Cześć,
część z was może kojarzy Curiosity – What's Inside the Cube? - po krótce chodzi o to, że trzeba zniszczyć kostkę zbudowaną z tysięcy (milionów?) klocków. Klocek niszczy się poprzez kliknięcie na niego. Wszyscy gracze operują na tej samej kostce.

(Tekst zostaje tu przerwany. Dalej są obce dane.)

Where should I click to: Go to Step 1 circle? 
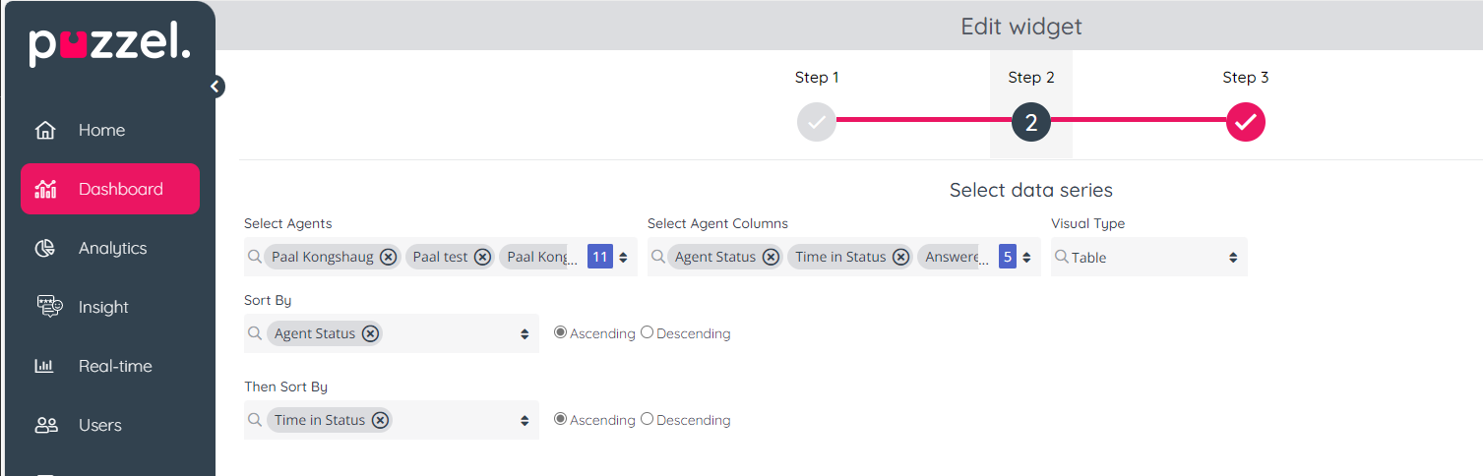click(x=817, y=123)
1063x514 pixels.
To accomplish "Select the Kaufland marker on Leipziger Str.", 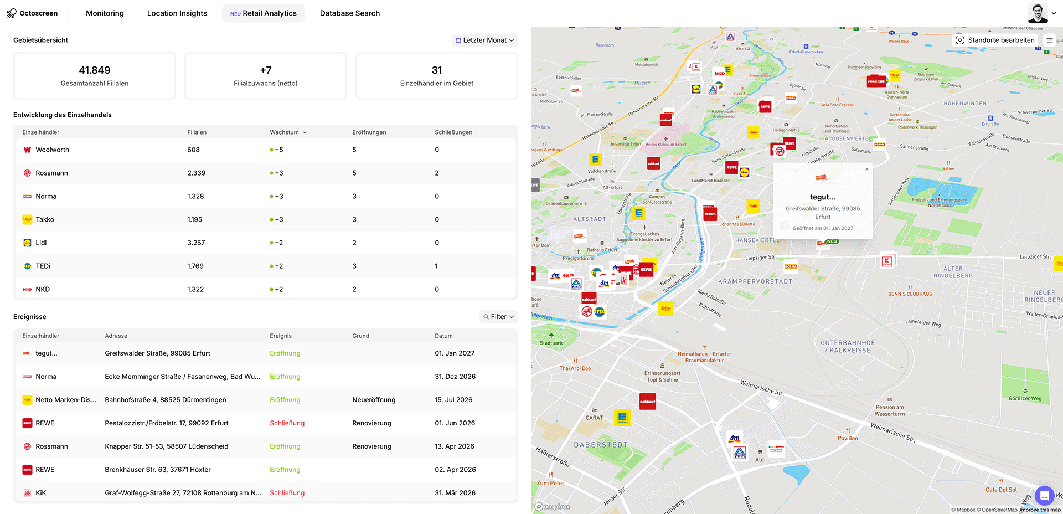I will [887, 261].
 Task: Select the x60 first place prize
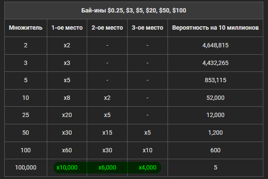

Chciałem zrobić coś wykorzystującego podobną mechanikę. Docelowo działałoby to w przeglądarce i używało websocketów do wysyłania na backend informacji o rozbiciu klocka oraz aktualizowania stanu u każdego połączonego użytkownika. I tu rodzi się moje pytanie - w jaki sposób zabezpieczyć się przed sytuacjami, w których ktoś:
- nawiązuje połączenie z moim backendem omijając aplikację i spamuje pakietami, symulując kliknięcia
- opali stronę i uruchomi jakieś makro klikające 100 razy na sekundę
Zakładam, że dostęp do strony jest publiczny (nie trzeba mieć konta), więc zwykłe ograniczenie do np. 10 requestów/sekunda na podstawie konta czy sesji średnio zda egzamin, bo ktoś sprytny będzie mógł odpalić 100 przeglądarek i na każdej mógłby wykonywać 10 kliknięc na sekundę.
Ograniczenie po IP też wg mnie nie zda egzaminu, bo wielu ISP daje jeden publiczny adres wielu użytkownikom.
Macie jakieś inne pomysły, być może ktoś ma doświadczenie z podobnym problemem?